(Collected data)

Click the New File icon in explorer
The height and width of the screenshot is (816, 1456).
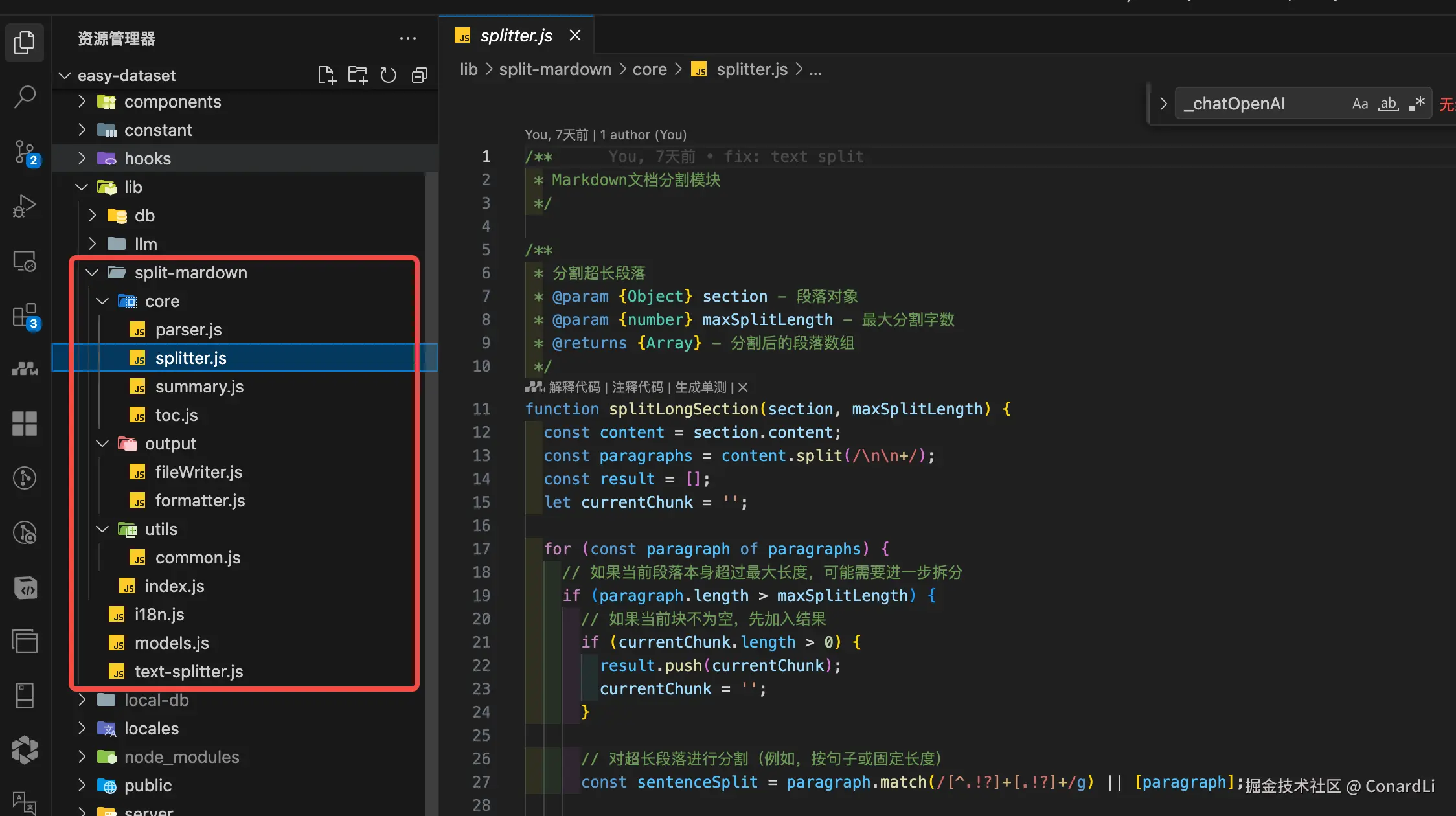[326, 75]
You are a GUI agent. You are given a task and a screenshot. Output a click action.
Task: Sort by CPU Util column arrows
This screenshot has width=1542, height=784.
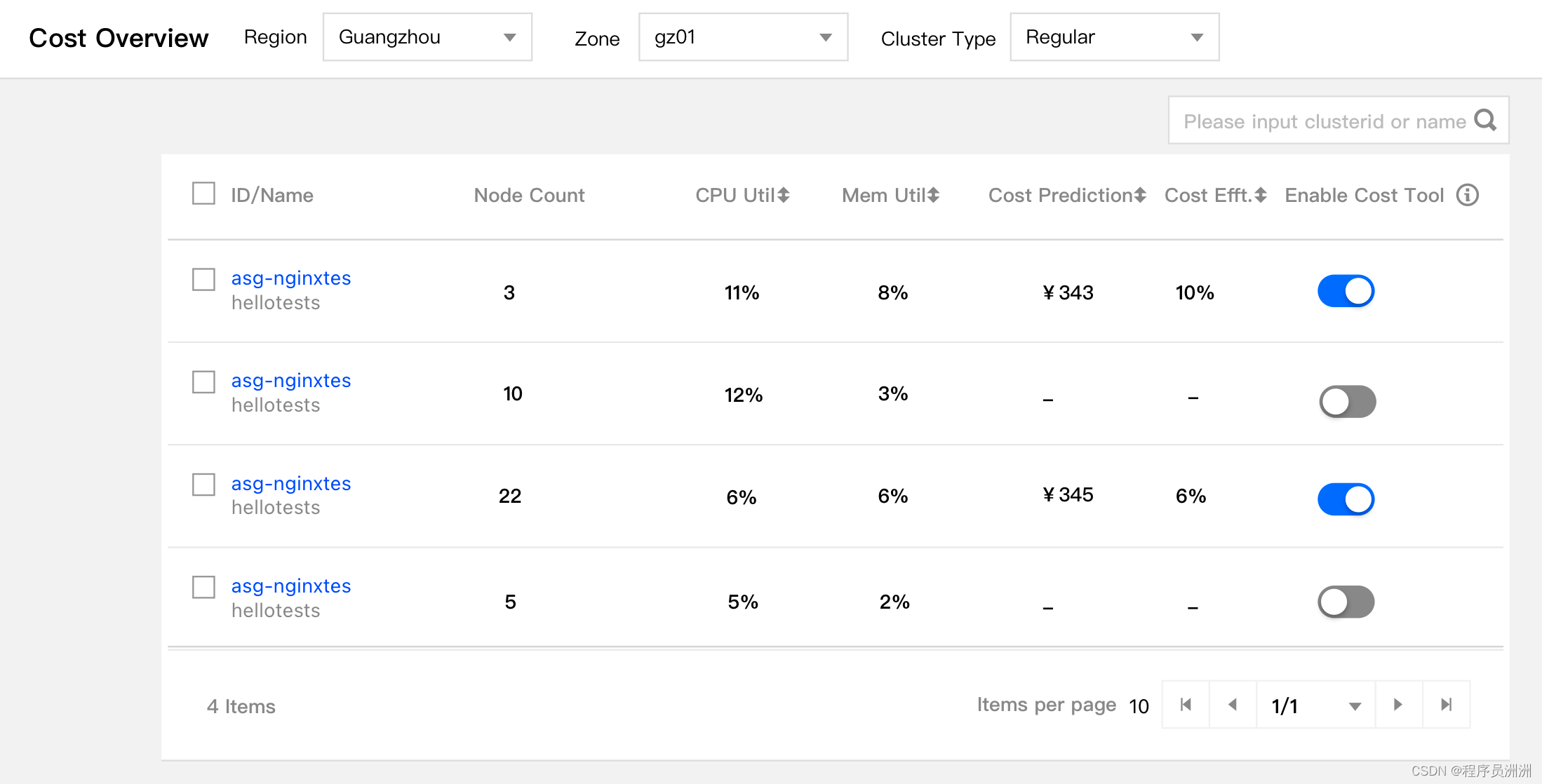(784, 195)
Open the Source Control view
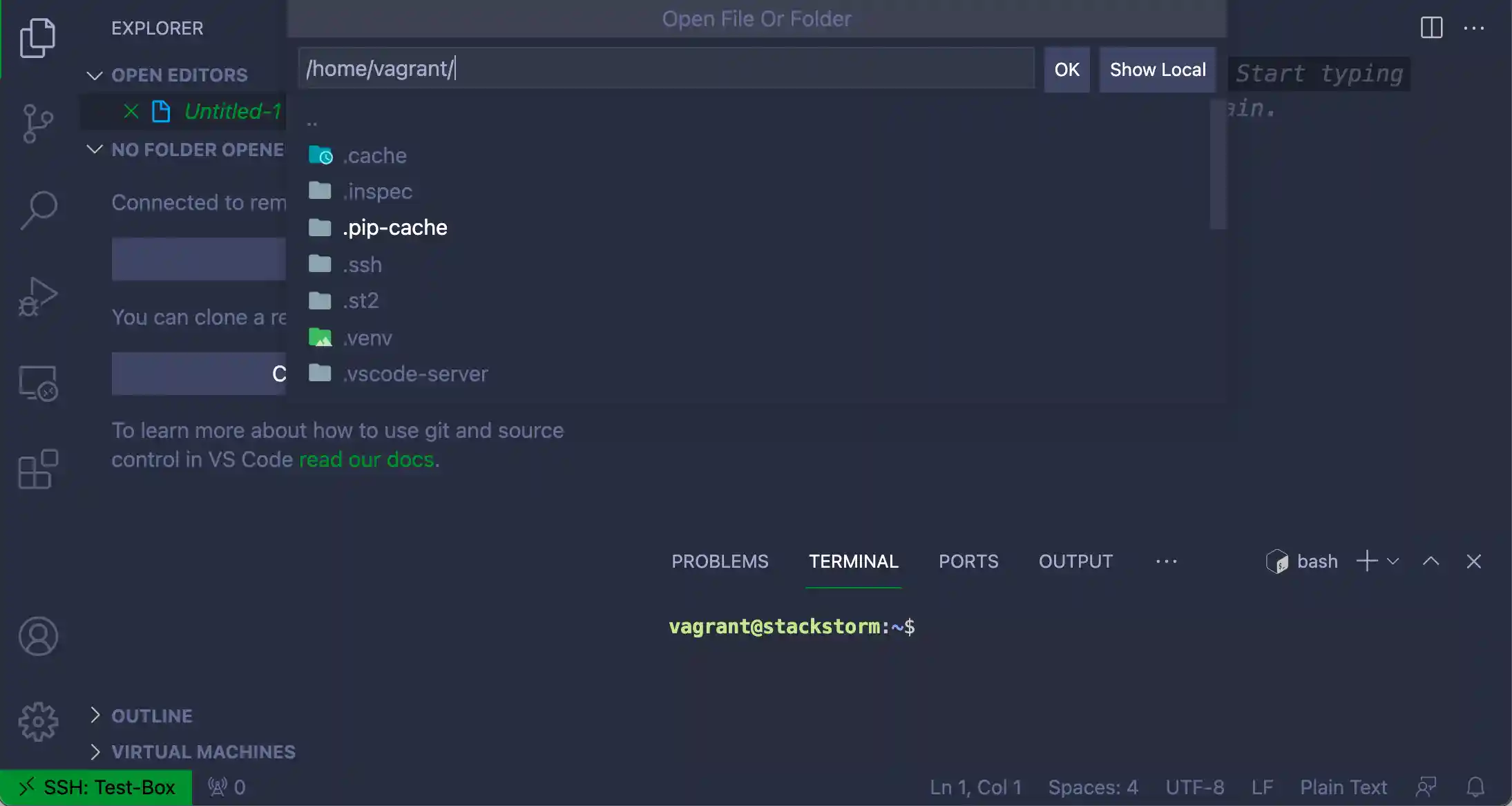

Exercise directions —
In repeating the entries, exclude the pictures and alter nothing else.

Your response —
Click the New File icon in explorer
The height and width of the screenshot is (816, 1456).
[326, 75]
You are a GUI agent. You are given a task and a screenshot. Output a click action.
Task: Sort by CPU Util column arrows
This screenshot has width=1542, height=784.
(784, 195)
Open the Source Control view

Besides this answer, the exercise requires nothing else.